--- Start Provided entries ---
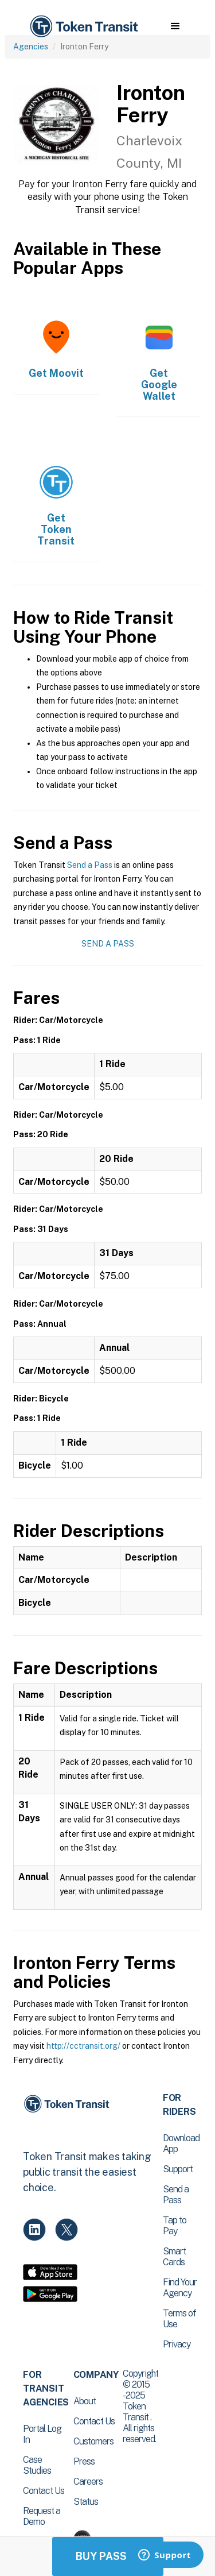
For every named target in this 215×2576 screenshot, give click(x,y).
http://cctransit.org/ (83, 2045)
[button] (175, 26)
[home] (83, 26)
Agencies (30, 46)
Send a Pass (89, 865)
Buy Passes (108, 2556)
--- End Provided entries ---
--- Start Provided entries ---
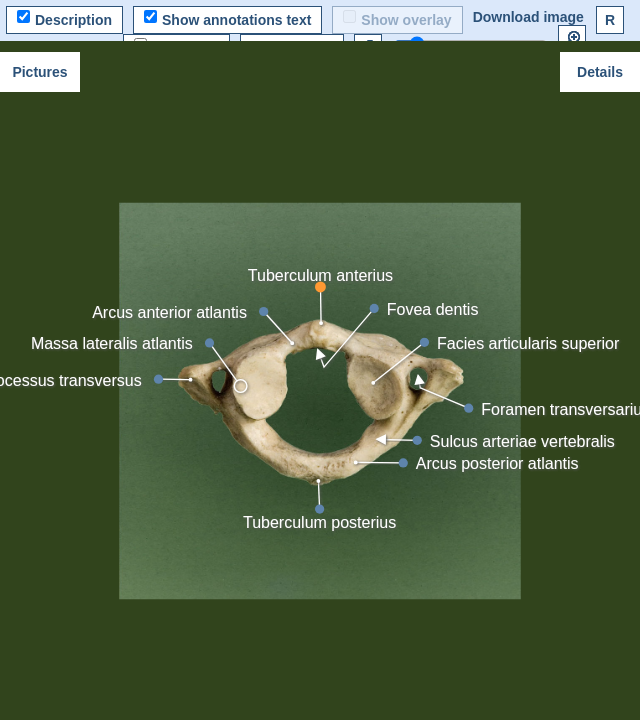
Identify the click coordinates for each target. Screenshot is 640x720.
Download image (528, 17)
--- End Provided entries ---
Set task:
Retype the records verbatim, from the line containing "Identify the click" through the line containing "Download image (528, 17)".

Answer in full:
Identify the click coordinates for each target. Screenshot is 640x720.
Download image (528, 17)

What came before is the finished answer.